At the NHS, several types of laser have been used for BPO, but only 2600 procedures (10% of total BPO operations) were performed in 2010–2011 using laser. This suggests that despite HoLEP, and other lasers, being an effective method and being available for a number of years, this technology has not proved to be generalizable, probably because it may require extensive experience, learning of a unique skill, morcellation of the prostate within the bladder to extract the enucleated tissue (HoLEP), or investment in new capital equipment without any cost-effective data.

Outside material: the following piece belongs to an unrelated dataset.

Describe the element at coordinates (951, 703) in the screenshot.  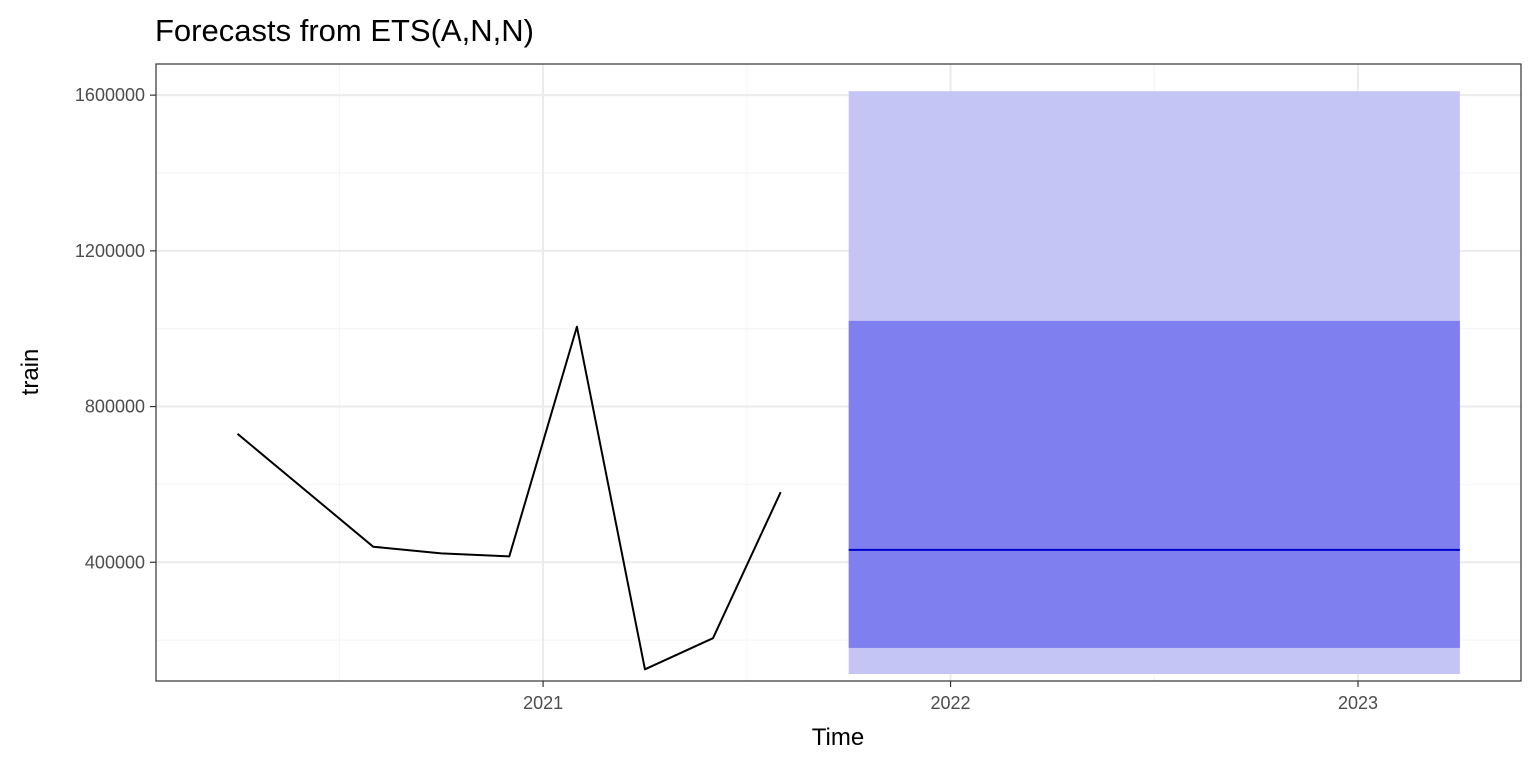
I see `x-tick-label: 2022` at that location.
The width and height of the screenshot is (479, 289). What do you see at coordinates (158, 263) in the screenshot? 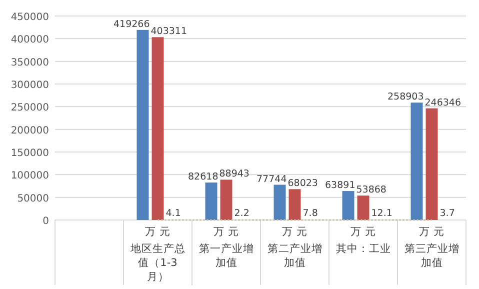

Cornu et al [4] have not assessed the technique of thulium vaporesection of the prostate (ThuVARP). Seven clinical studies have reported on ThuVARP in peer-reviewed journals: Two had control groups, and only one of those studies is an RCT [7] , with 12-mo follow-up.European Urologypublished a systematic review in 2012 [8] that recommended surgical treatment of symptomatic BPO by TURP or by either ThuVARP or HoLEP.
The authors of this editorial are leading a national clinical trial (H.H., chief investigator; P.A., co-investigator) funded by the Health and Technology Assessment programme of the National Institute for Health Research (ref: 12/35/15; ISRCTN00788389) in the United Kingdom to compare ThuVARP and TURP. In our opinion, ThuVARP uses a technique and equipment similar to conventional TURP, which is a basic skill for all urologists. Consequently, it is likely that the thulium technique, if it proves both cost-effective and clinically effective, will prove to be more generalizable than other laser systems have been, at least in the United Kingdom.
In summary, there are different laser systems that produce different effects on tissue, such as coagulation, vaporisation, resection, and enucleation, but for these laser treatments to be considered alternatives to TURP, they must achieve the same improvement in symptoms and quality of life as TURP. They must also improve all urodynamic parameters, such as maximum urinary flow rate and postvoid residual urine volume, with less morbidity and shorter hospitalisation than with TURP and also be cost-effective. These parameters can be assessed only in the context of high-quality RCTs, which currently are scare. Until then, TURP will remain the gold standard, in the form of B-TURP, especially now that some centres, including ours, are performing selected TURPs as day cases and sending patients home with a catheter to have it removed the next day either in the community or in the clinic.
The authors are leading a national clinical trial (H.H., chief investigator; P.A., co-investigator) funded by the Health and Technology Assessment programme of the National Institute for Health Research (ref: 12/35/15; ISRCTN00788389) in the United Kingdom to compare thulium vaporesection of the prostate and transurethral resection of prostate.